Outlining what he described as a “no-fault” administrative model for addressing medical injuries similar to workers compensation, Oliver told the panel “this is not about compensating patients for bad outcomes” and noted that some illnesses and problems simply can’t be cured or fixed. Patients who are “legitimately” injured as a result of treatment would be helped.

He said Tennesseans incur some $13 billion in costs annually as a result of defensive medicine. Some $6.1 billion of that affects Tennessee taxpayers through higher costs in the TennCare Medicaid program as well as state employees, Oliver said.

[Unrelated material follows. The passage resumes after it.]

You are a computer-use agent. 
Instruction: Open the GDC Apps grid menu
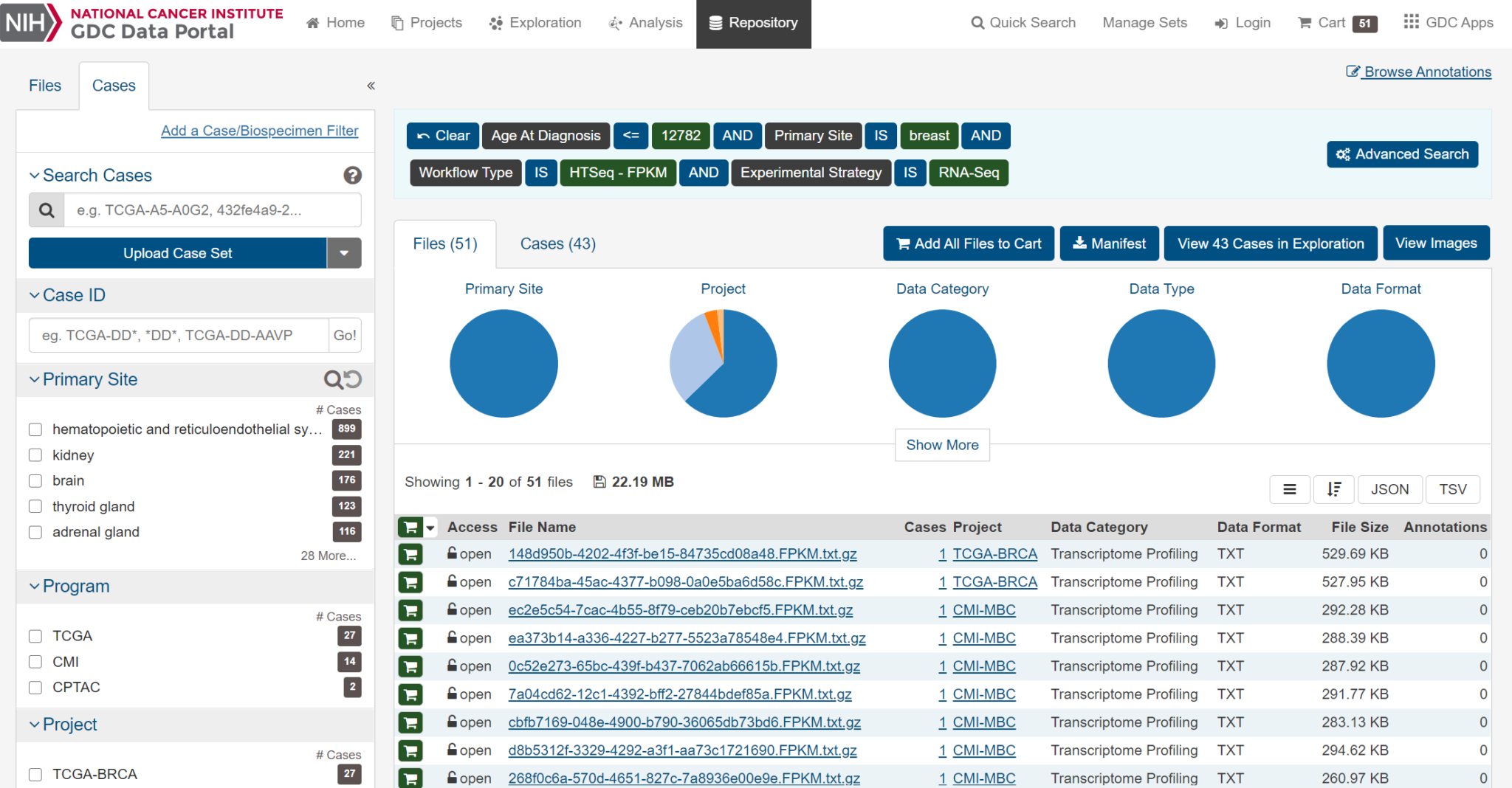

“We’re not talking about the practice of medicine, we’re talking about defensive medicine” where doctors seek protection from potential lawsuits, Oliver said.

Responding to questions posed by Rep. Joe Pitts, D-Clarksville, Oliver said the appointed board would name an executive director to select physicians to serve on the panels as well as staff.

Yarnell Beatty, a vice president and general counsel with the Tennessee Medical Association, challenged the group’s figures and other assertions. Beatty said Tennessee’s current law, which was an initiative of Haslam’s, has resulted in a 40 percent drop in medical malpractice lawsuit filings.

Moreover, he said, it’s resulted in the “stagnation” of what had been hefty annual increases in malpractice insurance premiums.

Yarnell said the doctors’ organization had a variety of “threshold concerns” about the proposed Patients’ Compensation System. That included the group’s actuarial numbers, which he said lawmakers should carefully examine in detail. He also noted no state in the nation has adopted the model, which he called “speculative.”

And and State Volunteer Mutual Insurance Company officials also questioned Oliver’s assertion the program would allow physicians who pay for harm they’ve caused to avoid having that reported to a national data base.

Meanwhile, State Volunteer Mutual Insurance Company officials questioned what happens if the fund runs dry in any given year, wanting to know if payouts to harmed patients are reduced or disappear or if doctors wind up coughing up more money.